Another piece of intelligence passed on to the Americans said that Molotov was ‘deeply chagrined’ by the outcome of the referendum and had strongly warned the leadership of the French Communist Party against attacking Léon Blumand the Socialists. Such actions could only force them into an alliance with other parties of the centre-left and ‘push them closer to the British Labour Government. This in turn might result in a Franco-British pact which would form the basis of a Western bloc.’
At a further politburo meeting on 20 May, the arguments about seizing power intensified. Laurent Casanova said that armed action must be considered in the near future. If the Communists failed at the forthcoming elections, the new government would purge every part of the administration. This would be ‘the worst catastrophe that could befall the Communist Party in France’. If they were obliged to attempt an armed uprising, he warned that they could not count on any support from Moscow for ‘at least thirty days’. On balance, he felt that ‘it would be a grave error to withdraw from government and pass to opposition’.

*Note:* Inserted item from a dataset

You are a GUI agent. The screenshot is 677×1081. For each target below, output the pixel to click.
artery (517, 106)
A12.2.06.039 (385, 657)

These reports certainly sound plausible on the basis of other evidence, particularly contemporary documents of the International Section in the Kremlin. The French Communist Party was not receiving detailed instructions at that time.

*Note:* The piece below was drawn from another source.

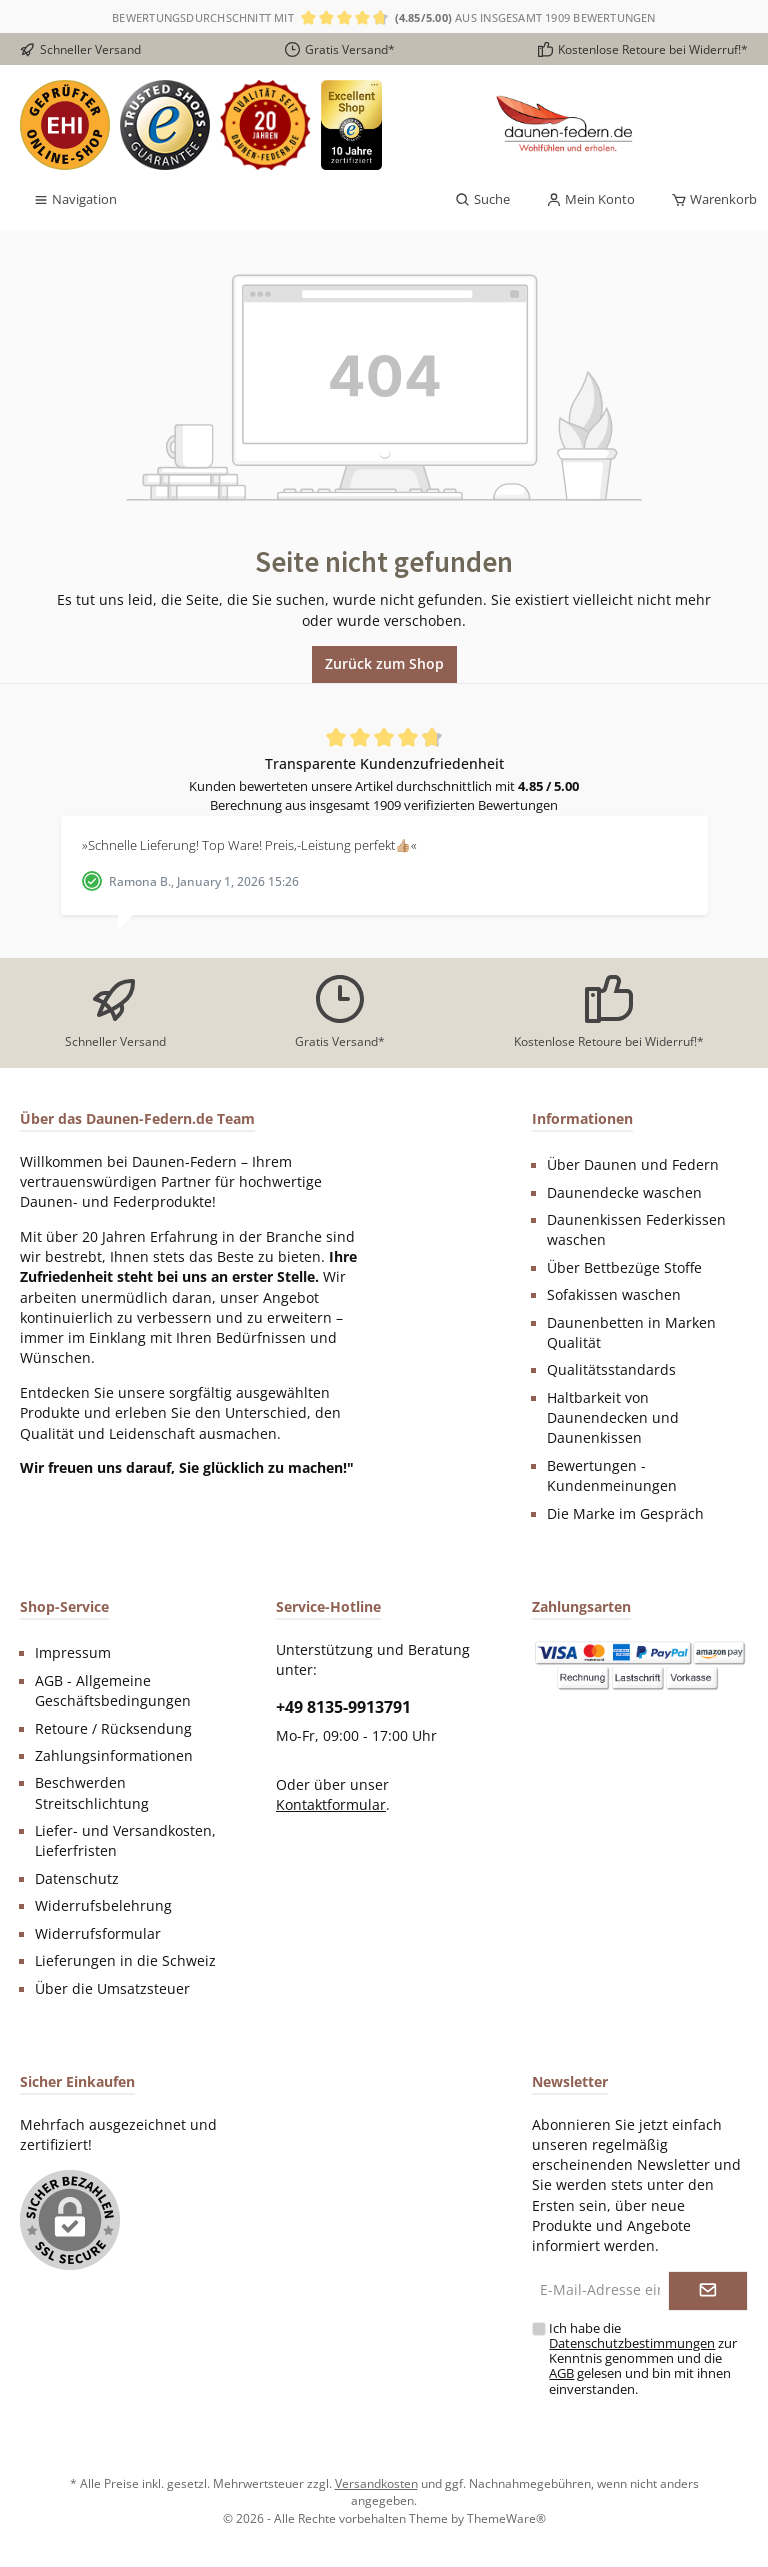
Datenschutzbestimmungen (632, 2343)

For the elections at the beginning of June, the Communists adopted a low-key approach, relying more on whispering campaigns in cafés and queues than on strident propaganda. This did not, however, stop the French Communist Party from claiming that 340,000 tons of Russian grain had left Black Sea ports
en route
to France, with a balance of 160,000 tons to come. The United States Embassy was furious: no mention had been made of the 7 million tons of supplies delivered by the Americans since March 1945.

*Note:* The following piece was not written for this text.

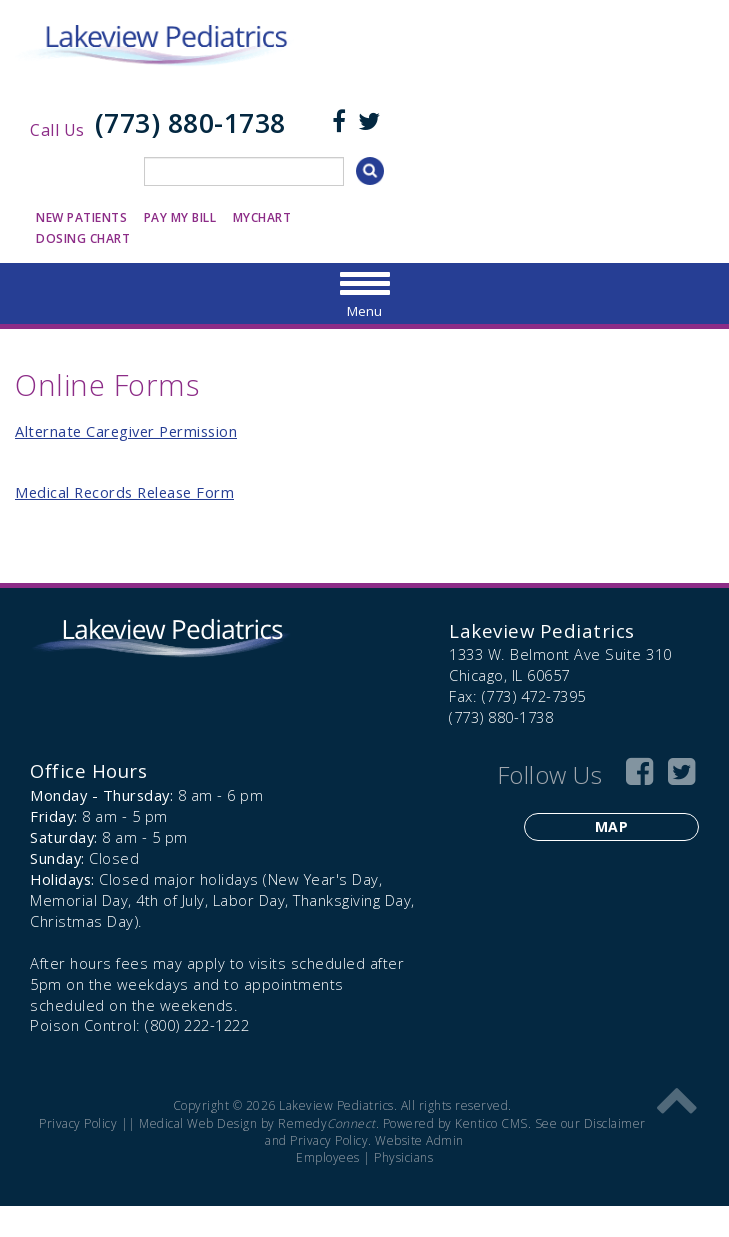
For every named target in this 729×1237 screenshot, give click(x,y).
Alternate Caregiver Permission (126, 431)
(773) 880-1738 (190, 123)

When the results were announced on 3 June, the Communists found that they had not done nearly as badly as they had feared. It was the turn of the Socialists to be disappointed, mainly as a result of their unwise policy over the referendum. They lost most of those non-Socialists who had voted for them to keep the Communists out. These tactical voters switched their support to the Christian Democrat MRP, which, to the Communists’ irritation, now replaced them as the ‘
premier parti de France
’. The Communists at first strongly opposed the idea of serving in a government led by Georges Bidault, and attempted to resurrect another Gouin administration, but the Socialists preferred to leave the responsibility of dealing with a virtually bankrupt economy to others. The Communists, finding that their refusal to serve with Bidault would bring
tripartisme
to an end, rapidly compromised, and de Gaulle’s oft-humiliated Foreign Minister finally achieved his ambition of becoming head of government.
*
The most important development following the elections was General de Gaulle’s return to the political stage. De Gaulle’s prestige had greatly increased in the last two months of uncertainty; and the news that he had refused Gouin’s invitation to celebrate the anniversary of his own 18 June appeal from London, coupled with his plan to speak at Bayeux two days earlier, caused great interest.